Chapter Thirteen - “The Colour Flows Back”: Intention and Interpretation in Literature and Everyday Action
Published online by Cambridge University Press: 09 December 2022
Summary
Frank Cioffi argues persuasively that our relation to works of literature is such that information about what the author knows, intends, means, and so forth, tends to influence our response to that author's work. Indeed, this feature of the “physiognomy of literature” makes it difficult to sustain the distinction between what Cioffi calls “biographical” information about the author and critical comment about the text:
A reader's response to a work will vary with what he knows; one of the things which he knows and with which his responses will vary is what the author had in mind, or what he intended. The distinction between what different people know of an author before reading his work and what the same person knows on successive occasions can't be a logical one. When is a remark a critical remark about the poem and when a biographical one about the author? The difficulty in obeying the injunction to ignore the biographical facts and cultivate the critical ones is that you can't know which is which until after you have read the work in the light of them.

• **DATA LINES**

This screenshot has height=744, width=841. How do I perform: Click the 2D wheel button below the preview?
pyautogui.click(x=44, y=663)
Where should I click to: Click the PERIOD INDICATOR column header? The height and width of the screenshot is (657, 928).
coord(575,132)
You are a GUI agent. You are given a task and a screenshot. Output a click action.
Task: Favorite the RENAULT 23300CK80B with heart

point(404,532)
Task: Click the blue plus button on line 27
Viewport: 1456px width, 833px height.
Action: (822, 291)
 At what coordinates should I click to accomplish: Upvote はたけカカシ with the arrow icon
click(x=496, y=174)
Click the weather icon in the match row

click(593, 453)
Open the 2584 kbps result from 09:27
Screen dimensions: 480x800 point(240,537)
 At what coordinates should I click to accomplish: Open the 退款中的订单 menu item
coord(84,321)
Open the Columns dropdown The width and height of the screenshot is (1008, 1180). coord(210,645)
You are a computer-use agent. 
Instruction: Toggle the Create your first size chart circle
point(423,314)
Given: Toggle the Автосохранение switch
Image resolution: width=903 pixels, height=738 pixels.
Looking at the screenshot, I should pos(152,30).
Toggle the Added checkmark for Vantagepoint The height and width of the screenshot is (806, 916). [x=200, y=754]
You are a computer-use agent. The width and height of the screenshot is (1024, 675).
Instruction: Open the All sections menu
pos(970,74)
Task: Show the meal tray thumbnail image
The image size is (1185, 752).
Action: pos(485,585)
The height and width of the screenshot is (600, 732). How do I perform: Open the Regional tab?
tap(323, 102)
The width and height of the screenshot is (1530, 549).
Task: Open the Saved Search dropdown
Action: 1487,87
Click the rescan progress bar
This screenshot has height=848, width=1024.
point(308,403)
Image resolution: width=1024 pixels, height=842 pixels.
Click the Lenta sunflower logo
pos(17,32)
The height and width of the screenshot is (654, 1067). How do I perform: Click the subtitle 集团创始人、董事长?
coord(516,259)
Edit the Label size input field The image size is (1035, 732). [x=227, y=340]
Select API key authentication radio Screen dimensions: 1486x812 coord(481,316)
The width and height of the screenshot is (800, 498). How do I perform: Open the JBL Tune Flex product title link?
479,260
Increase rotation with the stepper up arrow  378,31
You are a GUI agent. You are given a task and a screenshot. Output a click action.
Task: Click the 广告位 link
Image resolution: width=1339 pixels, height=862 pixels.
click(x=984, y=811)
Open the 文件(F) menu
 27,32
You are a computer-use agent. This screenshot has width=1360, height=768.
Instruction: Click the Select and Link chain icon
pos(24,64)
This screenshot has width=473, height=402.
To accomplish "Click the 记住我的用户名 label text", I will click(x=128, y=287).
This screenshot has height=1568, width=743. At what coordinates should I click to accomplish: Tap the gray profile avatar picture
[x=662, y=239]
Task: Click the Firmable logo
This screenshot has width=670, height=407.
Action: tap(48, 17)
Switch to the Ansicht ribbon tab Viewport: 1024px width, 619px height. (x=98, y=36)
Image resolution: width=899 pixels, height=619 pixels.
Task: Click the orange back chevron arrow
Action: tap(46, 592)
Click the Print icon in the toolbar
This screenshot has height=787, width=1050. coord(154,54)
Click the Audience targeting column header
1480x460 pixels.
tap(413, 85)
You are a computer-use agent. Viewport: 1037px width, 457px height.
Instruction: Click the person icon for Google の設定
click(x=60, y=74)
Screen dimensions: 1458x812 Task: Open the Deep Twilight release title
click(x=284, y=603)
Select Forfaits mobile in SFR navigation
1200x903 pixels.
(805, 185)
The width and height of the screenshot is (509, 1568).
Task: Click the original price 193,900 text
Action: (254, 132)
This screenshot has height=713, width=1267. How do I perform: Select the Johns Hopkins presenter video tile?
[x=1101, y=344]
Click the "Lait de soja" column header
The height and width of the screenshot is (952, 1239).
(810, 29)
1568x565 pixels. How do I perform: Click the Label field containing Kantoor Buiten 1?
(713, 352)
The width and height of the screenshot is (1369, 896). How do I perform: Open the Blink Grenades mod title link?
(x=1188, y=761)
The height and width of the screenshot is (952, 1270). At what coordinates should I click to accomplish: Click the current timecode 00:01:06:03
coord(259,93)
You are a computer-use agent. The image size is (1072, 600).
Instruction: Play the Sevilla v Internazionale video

• **GIVEN TASK 1**
Using the chapter summary, answer each question:
(a) On what date was the chapter published online?
(b) What phrase in quotation marks names the feature that makes it difficult to keep biographical information apart from critical comment?
(c) According to the quoted passage, what does a reader's response to a work vary with?
• **GIVEN TASK 2**
Copy out the rows beginning at the line that contains "This screenshot has height=1568, width=743." and ending after the line that contains "Action: tap(48, 17)".

• **OUTPUT 1**
(a) 09 December 2022
(b) The "physiognomy of literature"
(c) What the reader knows

• **OUTPUT 2**
This screenshot has height=1568, width=743. At what coordinates should I click to accomplish: Tap the gray profile avatar picture
[x=662, y=239]
Task: Click the Firmable logo
This screenshot has width=670, height=407.
Action: tap(48, 17)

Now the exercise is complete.